Backup Solutions
VERY IMPORTANT URCF provides very limited data backups in the form of daily "snapshots" with retention of 3 months for home directories and 6 months for group directories. Please contact urcf-support@drexel.edu if you require data recovery. For more security, it is strongly suggested that you arrange your own backups to an off-site location.
This article will list several ways of backing up your data. Please contact mailto:urcf-support@drexel.edu to discuss possible backup solutions for your specific situation.
Drexel CrashPlan
Drexel has a CrashPlan service for under $100 per year per user (up to 4 PCs per user), with no storage limits. It also protects against ransomware as it provides snapshots of data. Drexel's plan includes a Linux client, downloadable from https://software.drexel.edu/ This Linux client is available only to faculty and staff who have purchased CrashPlan through Drexel.
Please see: https://drexel.edu/it/computers-software/backup/
BackBlaze
BackBlaze has a cloud storage service called B2 that can be set as the backend for Duplicity and Restic (see below). Please see BackBlaze documentation, and some details on setting up Duplicity with BackBlaze B2. Other backup applications may be used with B2, e.g. Duplicati. Please see the previous links.
Dropbox
Dropbox[1] can be run in "headless" mode, i.e. without a graphical user interface and without GUI integration (Windows Explorer, Mac OS X Finder, Linux Nautilus). Follow the instructions for installing a private copy, using the 64-bit version: https://www.dropbox.com/install?os=lnx
[juser@proteusa01 ~]$ cd ~ && wget -O - "

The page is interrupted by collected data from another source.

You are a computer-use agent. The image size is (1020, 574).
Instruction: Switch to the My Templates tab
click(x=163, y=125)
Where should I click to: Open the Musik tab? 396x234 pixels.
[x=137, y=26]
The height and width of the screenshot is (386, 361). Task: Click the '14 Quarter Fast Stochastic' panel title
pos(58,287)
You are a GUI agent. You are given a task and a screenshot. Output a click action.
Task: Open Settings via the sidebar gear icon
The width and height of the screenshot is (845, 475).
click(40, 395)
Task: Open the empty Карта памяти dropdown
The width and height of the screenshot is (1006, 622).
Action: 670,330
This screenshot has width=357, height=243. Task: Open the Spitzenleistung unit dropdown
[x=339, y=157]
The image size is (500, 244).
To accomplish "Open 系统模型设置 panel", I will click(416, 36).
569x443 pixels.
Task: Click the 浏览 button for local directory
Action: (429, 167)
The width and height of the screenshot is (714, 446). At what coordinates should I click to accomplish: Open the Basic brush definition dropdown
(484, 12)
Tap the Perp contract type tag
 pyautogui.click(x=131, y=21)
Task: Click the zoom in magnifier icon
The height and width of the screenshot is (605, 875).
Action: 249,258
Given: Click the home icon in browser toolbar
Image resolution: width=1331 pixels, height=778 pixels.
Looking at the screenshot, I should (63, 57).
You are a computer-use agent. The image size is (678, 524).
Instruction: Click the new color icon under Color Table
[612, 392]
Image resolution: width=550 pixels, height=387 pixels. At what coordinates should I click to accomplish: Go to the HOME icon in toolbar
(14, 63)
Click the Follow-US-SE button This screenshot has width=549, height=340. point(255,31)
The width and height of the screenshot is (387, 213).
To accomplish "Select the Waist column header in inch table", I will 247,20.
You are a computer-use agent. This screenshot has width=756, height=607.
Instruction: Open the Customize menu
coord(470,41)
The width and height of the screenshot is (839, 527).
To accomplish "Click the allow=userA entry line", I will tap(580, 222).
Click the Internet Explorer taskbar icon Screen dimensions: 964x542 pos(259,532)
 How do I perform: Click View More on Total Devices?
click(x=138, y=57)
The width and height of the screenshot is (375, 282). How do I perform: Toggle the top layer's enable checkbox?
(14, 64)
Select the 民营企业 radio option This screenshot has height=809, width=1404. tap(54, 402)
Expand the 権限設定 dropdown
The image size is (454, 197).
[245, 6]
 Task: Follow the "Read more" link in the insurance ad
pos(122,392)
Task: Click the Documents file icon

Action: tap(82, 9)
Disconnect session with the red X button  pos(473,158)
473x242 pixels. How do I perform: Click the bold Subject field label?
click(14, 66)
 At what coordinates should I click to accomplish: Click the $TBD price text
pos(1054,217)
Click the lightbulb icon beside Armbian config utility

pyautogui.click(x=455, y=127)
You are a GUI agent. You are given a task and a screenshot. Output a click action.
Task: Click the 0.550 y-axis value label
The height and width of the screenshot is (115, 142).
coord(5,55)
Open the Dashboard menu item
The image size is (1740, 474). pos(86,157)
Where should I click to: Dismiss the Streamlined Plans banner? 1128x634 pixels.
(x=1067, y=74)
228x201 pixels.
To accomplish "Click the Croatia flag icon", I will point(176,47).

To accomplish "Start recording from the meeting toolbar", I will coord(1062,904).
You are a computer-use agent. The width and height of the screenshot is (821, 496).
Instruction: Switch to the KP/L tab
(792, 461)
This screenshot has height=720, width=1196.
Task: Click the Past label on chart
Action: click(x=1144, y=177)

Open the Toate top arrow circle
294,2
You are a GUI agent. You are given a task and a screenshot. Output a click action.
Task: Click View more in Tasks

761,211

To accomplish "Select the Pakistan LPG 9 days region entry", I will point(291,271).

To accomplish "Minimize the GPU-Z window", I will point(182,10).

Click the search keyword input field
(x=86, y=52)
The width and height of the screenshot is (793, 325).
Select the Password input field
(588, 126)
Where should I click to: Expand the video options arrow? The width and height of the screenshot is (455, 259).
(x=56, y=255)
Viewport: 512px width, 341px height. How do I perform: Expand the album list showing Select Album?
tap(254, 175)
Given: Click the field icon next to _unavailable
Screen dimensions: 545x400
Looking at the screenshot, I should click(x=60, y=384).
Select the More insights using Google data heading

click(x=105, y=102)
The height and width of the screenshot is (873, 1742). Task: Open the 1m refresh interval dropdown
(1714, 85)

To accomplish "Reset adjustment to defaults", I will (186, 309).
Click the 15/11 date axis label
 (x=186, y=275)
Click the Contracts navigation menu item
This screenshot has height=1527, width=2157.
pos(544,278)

https://www.dropbox.com/download?plat=lnx.x86_64
" | tar xzf -
This installs the Dropbox daemon (background process) into
~/.dropbox-dist/
. Start the daemon:
[juser@proteusa01 ~]$ ~/.dropbox-dist/dropboxd &
Note that this program needs to be running to sync data. If the login node is ever rebooted, this program will need to be restarted. See below for a way to start the daemon every time you login.
Following the suggestion of Dropbox, you may download a Python script to control Dropbox. Place
it in a directory in your PATH, and make sure it is executable
(chmod +x dropbox.py
). Then, to see the status of Dropbox sync:
[juser@proteusa01 ~]$ dropbox.py status
Syncing (2,222 files remaining)
Indexing 1,101 files...
There is help available:
[juser@proteusa01 ~]$ dropbox.py help
Dropbox command-line interface
commands:
Note: use dropbox.py help
to view usage for a specific command.
status get current status of the dropboxd
throttle set bandwidth limits for Dropbox
help provide help
puburl get public url of a file in your dropbox's public folder
stop stop dropboxd
running return whether dropbox is running
start start dropboxd
filestatus get current sync status of one or more files
ls list directory contents with current sync status
autostart automatically start dropbox at login
exclude ignores/excludes a directory from syncing
lansync enables or disables LAN sync
sharelink get a shared link for a file in your dropbox
proxy set proxy settings for Dropbox
Restic
See: Restic
Duplicity + Duply
Duplicity[2] is open source Linux based software. Duply[3] provides a friendlier front-end to Duplicity. Both are installed on the login nodes. Duplicity supports many remote file server protocols, including the following (see the Duplicity web site for an up-to-date list):
- acd_cli
- Amazon S3
- Backblaze B2
- Copy.com
- DropBox
- ftp
- GIO
- Google Docs
- Google Drive
- HSI
- Hubic
- IMAP
- local filesystem
- Mega.co
- Microsoft Azure
- Microsoft Onedrive
- par2
- Rackspace Cloudfiles
- rsync
- Skylabel
- ssh/scp
- SwiftStack
- Tahoe-LAFS
- WebDAV
Duplicati
Duplicati is open source software that is free to use. Similar to Dulicity, it provides multiple backends for backups. See the Duplicati official website.
Google Drive
Google Drive provides 15 GB for free, with more storage available for purchase. Unlike Dropbox, there is no official Linux sync software. However, there are several third party Linux sync agents. Two which provide a command-line interface are odeke-em/drive (open source) and InSync; there are instructions for running InSync in command line (headless mode).
oedeke-em/drive
Please read the full instructions at https://github.com/odeke-em/drive
First, download the executable named drive_linux
and put it in a
directory in your search path, such as ~/bin
. See Installing Software
for Your Research
Group for
details.
This is NOT an automatic sync like Dropbox. You have to manually "pull" and "push" to sync files one way or the other.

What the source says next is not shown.